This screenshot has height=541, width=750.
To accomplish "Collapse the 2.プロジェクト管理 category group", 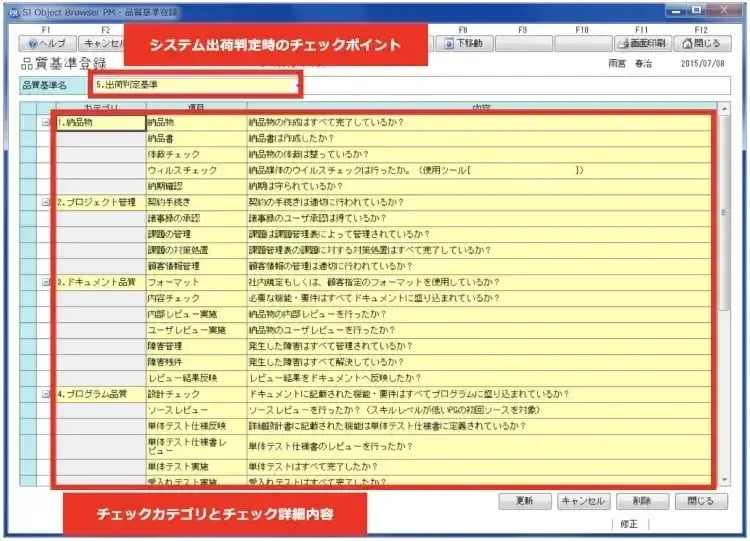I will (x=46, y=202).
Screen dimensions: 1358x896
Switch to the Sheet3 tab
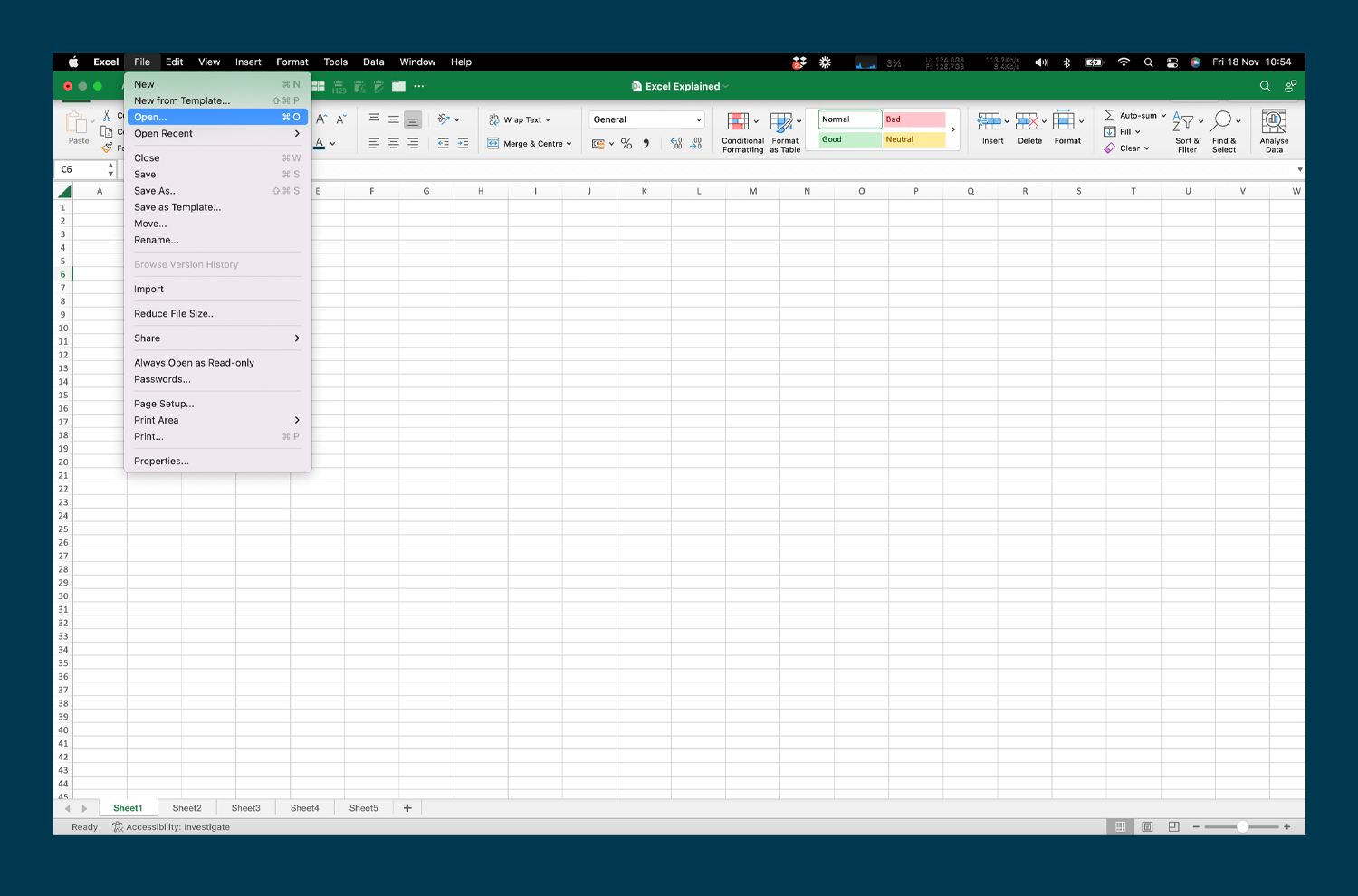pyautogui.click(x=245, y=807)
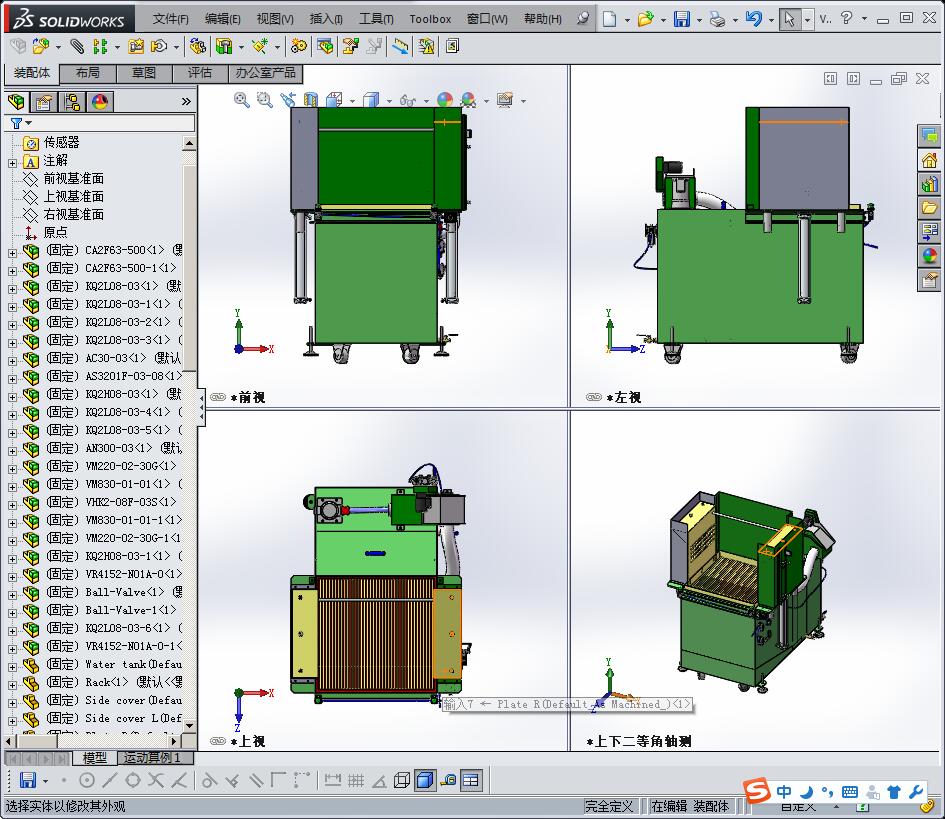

● WHAT YOU HAVE TO DO
Transcribe, please, the lines from the one holding "Screen dimensions: 1358x896" to the final line of the material, both included, exactly and with no extra lines, and skip the pictures.

● EXPECTED ANSWER
Screen dimensions: 1358x896
Switch to the Sheet3 tab
pyautogui.click(x=245, y=807)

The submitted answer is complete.